Hence David Horovitz's "A Little Too Close to God: The Thrills and Panic of a Life in Israel." Several recent books ponder the relationship between Judaism and the Jewish state, but Horovitz's is the most entertaining for a non-Israeli audience.
The editor of a respected newsmagazine called the Jerusalem Report, Horovitz is a Briton turned Israeli who debates constantly the merits of staying in his adoptive land. The father of three young children who are destined to be conscripted into the Israeli Defense Forces, his recurring ambivalence is easy to understand.
"That's the way I draw the line," he writes. "Provided that the country is genuinely trying to find peace, I will likely stay here and allow my children to grow up here with the army beckoning. If the ... era [of Prime Minister Ehud Barak] proves a false dawn, if we do slip back into hard-line, uncompromising policies that prompt more violence, well, then I would have to reconsider."
Notice that he says "reconsider," not "leave." He certainly could leave - he has a British passport, and his wife holds US citizenship. But Horovitz is clearly in love with Israel. "My heart still lifts when ... I gaze up to the Old City's sixteenth-century walls, bathed in soft golden illumination," he writes. "I might forever be a slightly displaced former Brit in a slightly foreign land, but this is as close to home as it gets. I don't want to get off the roller coaster."
In lengthy conversations with people he knows well - the brother-in-law who lives in an Israeli settlement in the Palestinian West Bank, the cousin who is an ultra-Orthodox Jew - Horovitz lays out the passions and conflicts that threaten Israel's cohesion and even its very existence.
To survive, Israelis must figure out how to bridge the divide between peace-minded folk like Horovitz, who yearn for an equitable settlement with the Palestinians and with Syria, and those who are religiously and fiercely committed to staying on Arab lands. Secular Jews and deeply religious Jewish communities must learn to coexist with greater mutual understanding.

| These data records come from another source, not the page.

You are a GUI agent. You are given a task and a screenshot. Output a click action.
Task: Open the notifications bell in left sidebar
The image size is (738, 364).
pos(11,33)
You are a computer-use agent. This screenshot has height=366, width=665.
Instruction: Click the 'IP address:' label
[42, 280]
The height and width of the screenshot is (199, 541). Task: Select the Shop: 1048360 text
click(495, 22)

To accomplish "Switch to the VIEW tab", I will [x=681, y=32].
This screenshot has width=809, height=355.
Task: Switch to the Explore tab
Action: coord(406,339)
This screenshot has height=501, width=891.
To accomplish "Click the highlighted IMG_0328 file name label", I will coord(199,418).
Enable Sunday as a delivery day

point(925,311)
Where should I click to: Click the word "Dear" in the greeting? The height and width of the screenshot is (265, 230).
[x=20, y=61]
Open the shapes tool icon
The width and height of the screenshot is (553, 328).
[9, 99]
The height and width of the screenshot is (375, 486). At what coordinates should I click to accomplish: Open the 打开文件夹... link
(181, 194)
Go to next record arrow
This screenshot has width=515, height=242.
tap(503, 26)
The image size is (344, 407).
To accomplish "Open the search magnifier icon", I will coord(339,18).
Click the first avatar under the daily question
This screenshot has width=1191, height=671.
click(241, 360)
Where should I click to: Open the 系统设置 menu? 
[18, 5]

Horovitz charts the progression of this thinking - his early prejudices and his gradual enlightenments. He doesn't necessarily get around to agreeing with his interlocutors, but he does understand them better. By the same token, so do we - at least to some extent. This book is not the work of a reporter or outsider trying to do justice to the various sides of complex issues. It is an insider's work, a personal chronicle, the book of a man trying to understand the issues for himself.
There are drawbacks to this approach. We encounter several pages of discussion between two Israelis about the "fundamental Arab mindset." There are better experts to consult on this, but the fact is that Israelis devote hours to this subject. The benefit of Horovitz's approach is that his personal stake in the Israeli experience makes the book more engaging. You end up wanting to know: Will he stay or will he go?
*Cameron W. Barr is a Middle East correspondent for the Monitor.